What you need to do:
**A.** Answer these from the exact-sequence passage:
(i) Which theorem and page of Lang's Algebra does the writer refer to?
(ii) Which proposition, on which page, gives the exactness of the induced Hom sequence?
(iii) What is $M$ taken to be in order to obtain the sequence of dual modules?
Mark your answers (i), (ii), (iii), one per line.
**B.** Reproduce the part of the exact-sequence passage starting at "I am referring" and ending at "module of $V$.", with no changes.
**C.** Take the exact-sequence passage further, beginning right after its last sentence.

Source text:
I am referring to Theorem 6.3 p. 143 from Lang's Algebra (but the question description will be as self-contained as possible).
Let $A$ be a commutative ring and $M$, $W$, $V$, $U$ be $A$-modules. Let the sequence $0 \longrightarrow W \stackrel{\lambda}{\longrightarrow} V \stackrel{\phi}{\longrightarrow} U \longrightarrow 0 $ be exact.
By Proposition 2.1 p. 122, the induced sequence $0\longrightarrow Hom_A(U,M) \stackrel{\phi'}\longrightarrow Hom_A(V,M) \stackrel{\lambda'}\longrightarrow Hom_A(W,M) $ is exact. If we let $M$ be $A$ as a module over itself, then we obtain $0 \longrightarrow Hom_A(U,A) \stackrel{\phi'}{\longrightarrow} Hom_A(V,A) \stackrel{\lambda'}{\longrightarrow} Hom_A(W,A)$ exact or in Lang's notation $0 \longrightarrow U^{\vee} \stackrel{\phi'}{\longrightarrow} V^{\vee} \stackrel{\lambda'}{\longrightarrow} W^{\vee},$ where $V^{\vee}$ is the dual module of $V$.

Items:
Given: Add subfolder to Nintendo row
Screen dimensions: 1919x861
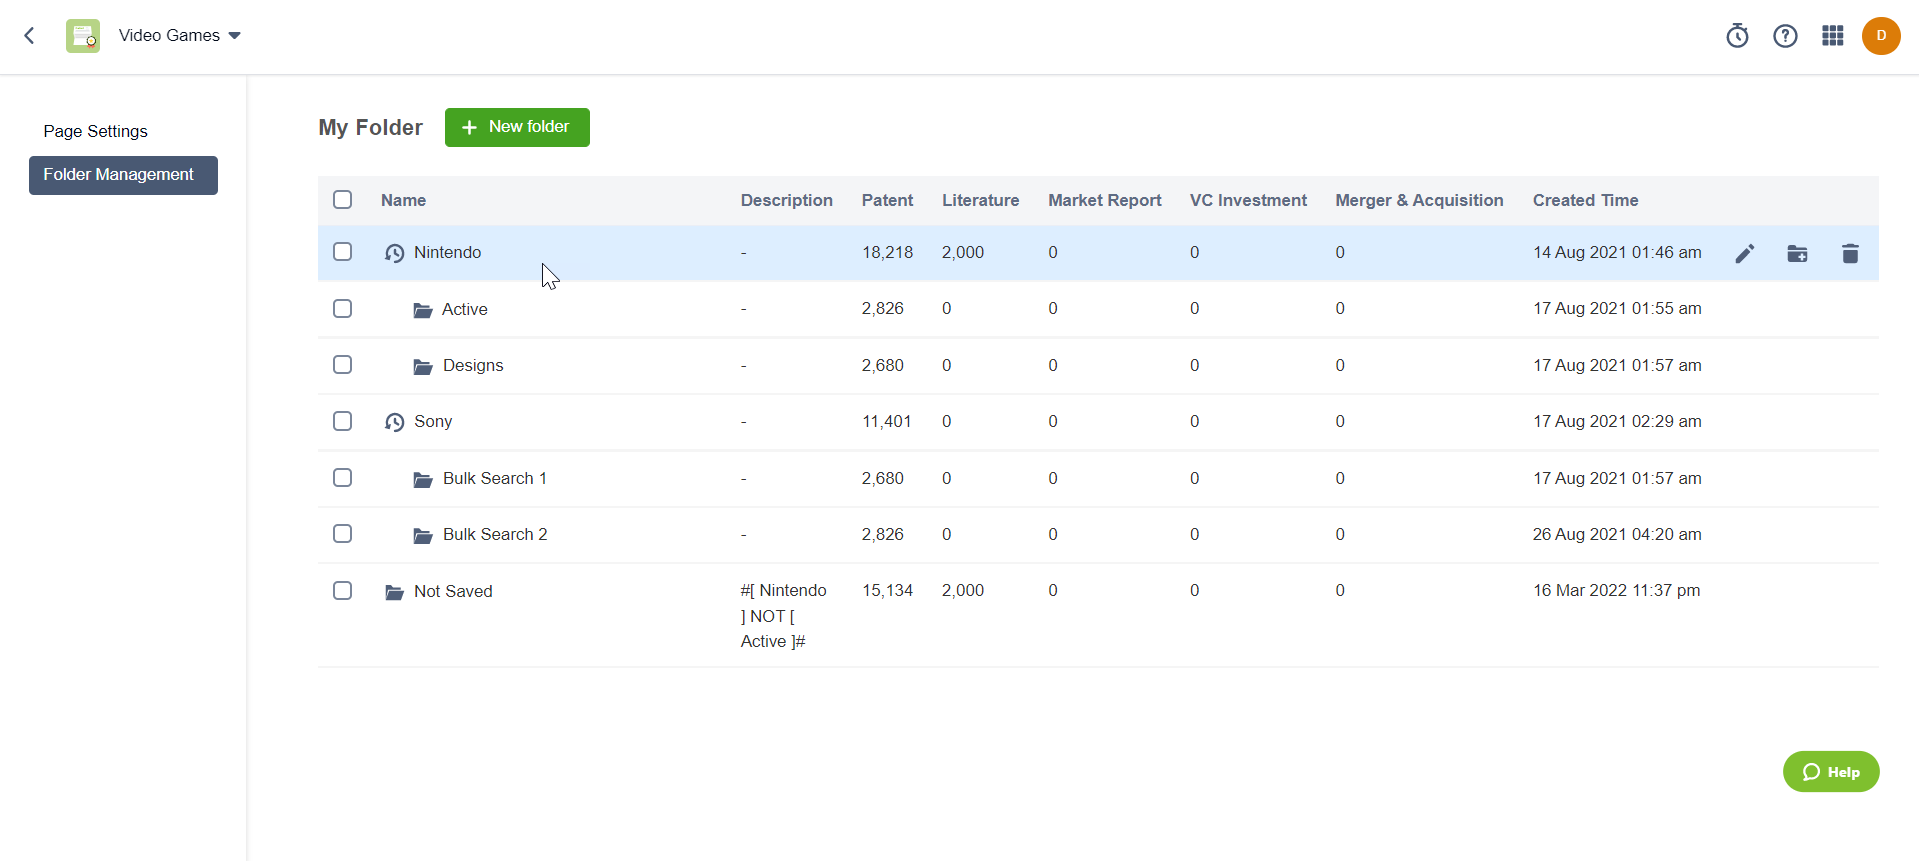Looking at the screenshot, I should tap(1797, 254).
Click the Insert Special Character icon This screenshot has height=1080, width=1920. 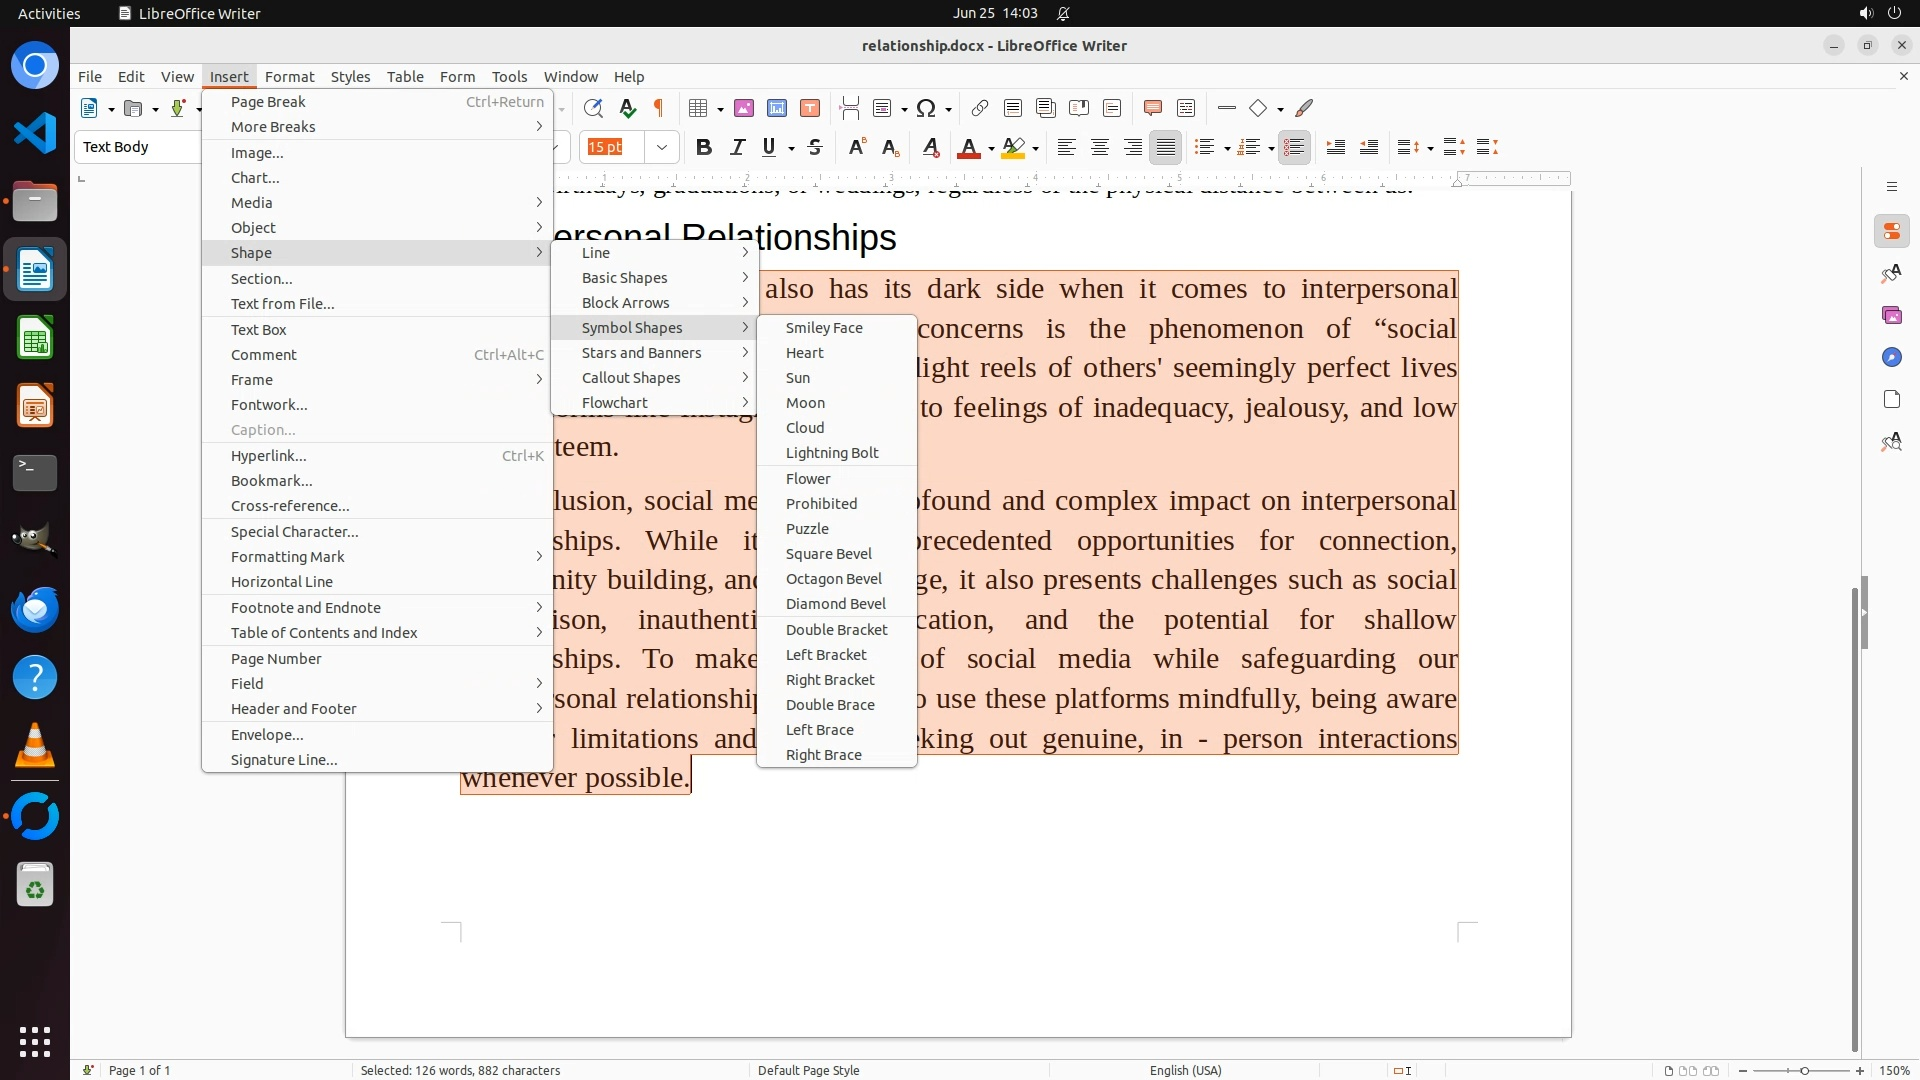click(x=926, y=108)
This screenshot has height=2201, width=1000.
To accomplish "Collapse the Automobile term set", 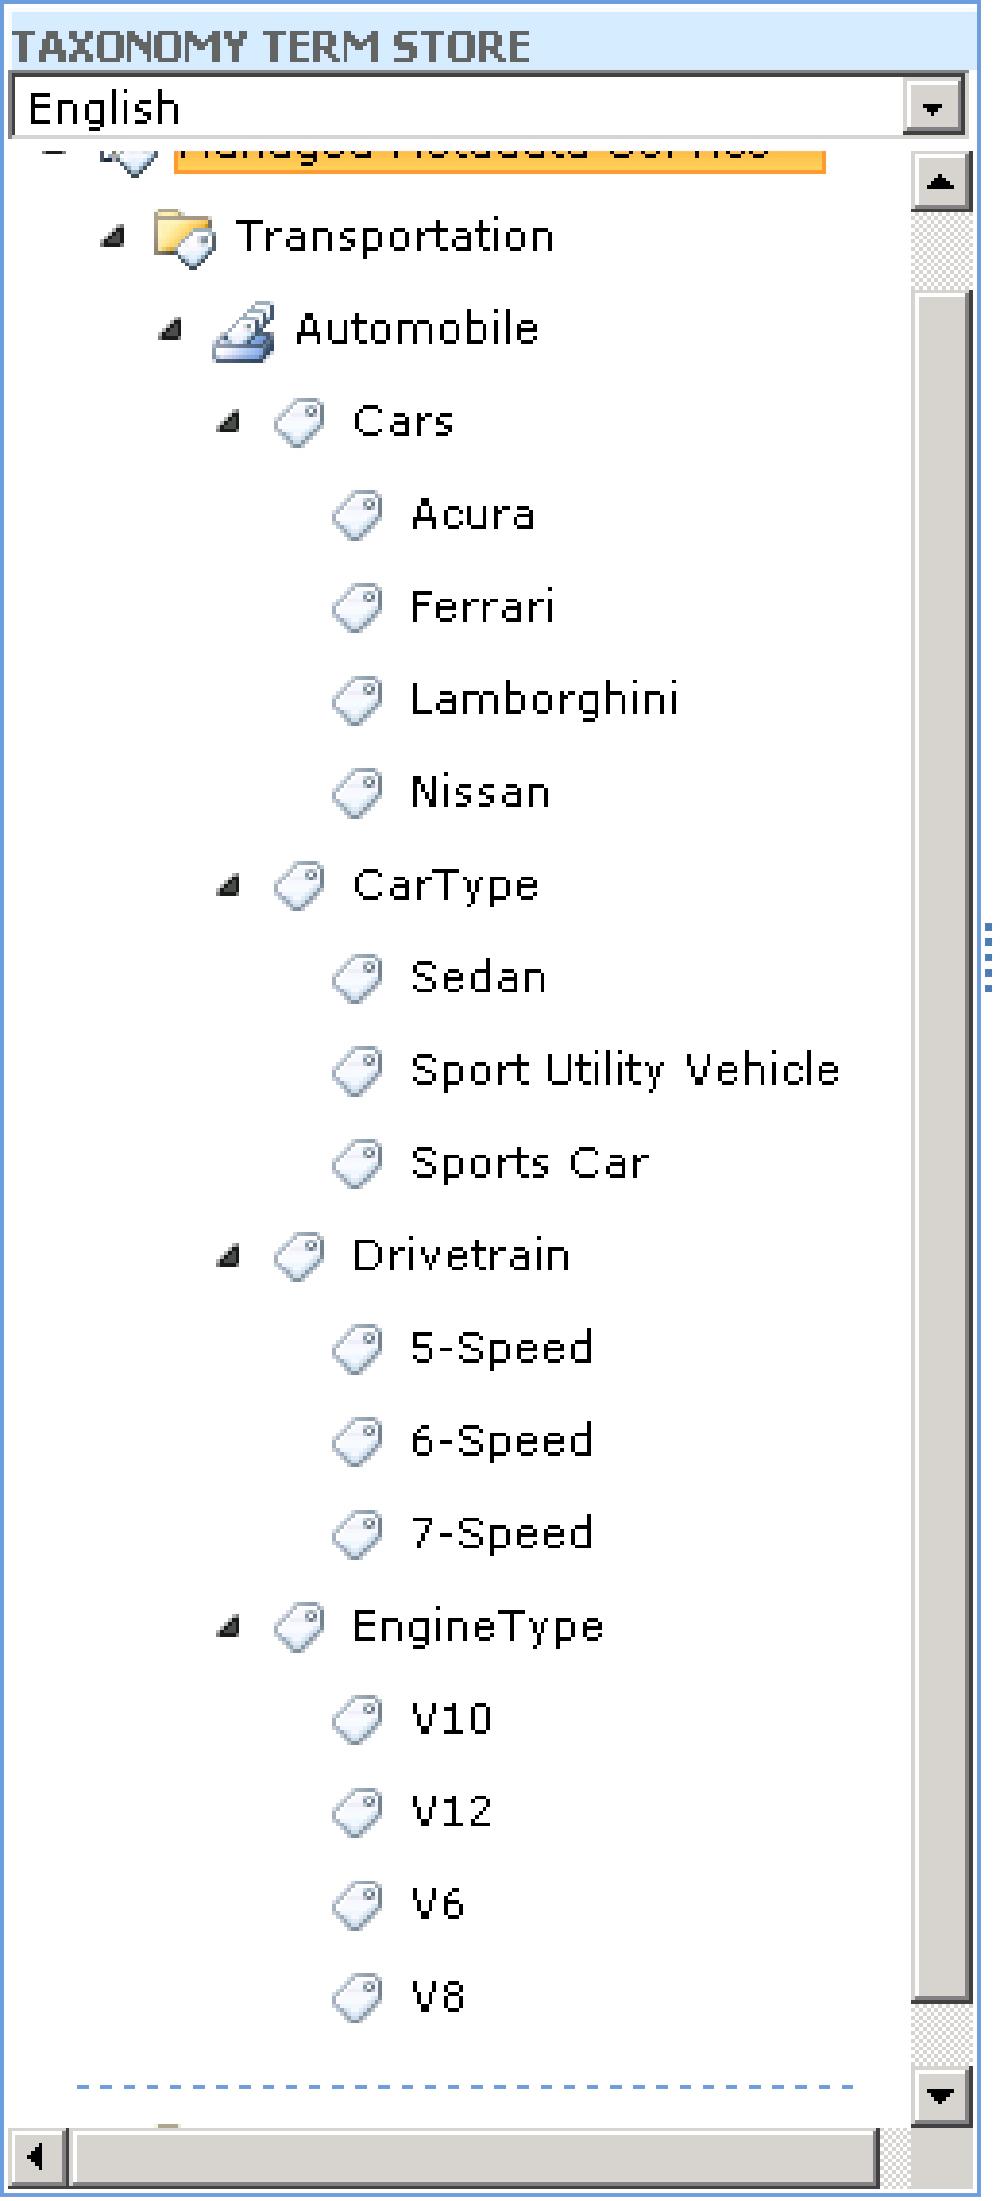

Responses to the tasks:
**A.**
(i) Theorem 6.3, p. 143.
(ii) Proposition 2.1, p. 122.
(iii) $A$, as a module over itself.

**B.**
I am referring to Theorem 6.3 p. 143 from Lang's Algebra (but the question description will be as self-contained as possible).
Let $A$ be a commutative ring and $M$, $W$, $V$, $U$ be $A$-modules. Let the sequence $0 \longrightarrow W \stackrel{\lambda}{\longrightarrow} V \stackrel{\phi}{\longrightarrow} U \longrightarrow 0 $ be exact.
By Proposition 2.1 p. 122, the induced sequence $0\longrightarrow Hom_A(U,M) \stackrel{\phi'}\longrightarrow Hom_A(V,M) \stackrel{\lambda'}\longrightarrow Hom_A(W,M) $ is exact. If we let $M$ be $A$ as a module over itself, then we obtain $0 \longrightarrow Hom_A(U,A) \stackrel{\phi'}{\longrightarrow} Hom_A(V,A) \stackrel{\lambda'}{\longrightarrow} Hom_A(W,A)$ exact or in Lang's notation $0 \longrightarrow U^{\vee} \stackrel{\phi'}{\longrightarrow} V^{\vee} \stackrel{\lambda'}{\longrightarrow} W^{\vee},$ where $V^{\vee}$ is the dual module of $V$.

**C.**
Now, this is where i have a problem: it is mentioned in the proof of theorem 6.3 that since $A$ is projective (because it is free), then we also have exactness from the right, i.e. $0 \longrightarrow U^{\vee} \stackrel{\phi'}{\longrightarrow} V^{\vee} \stackrel{\lambda'}{\longrightarrow} W^{\vee} \longrightarrow 0$ is exact. I don't see where this exactness from the right comes from since $A$ being projective means that the functor $Hom_A(A,\cdot)$ is exact, while to obtain dual spaces we use the functor $Hom_A(\cdot,A)$.
Any insights? Thank you:-)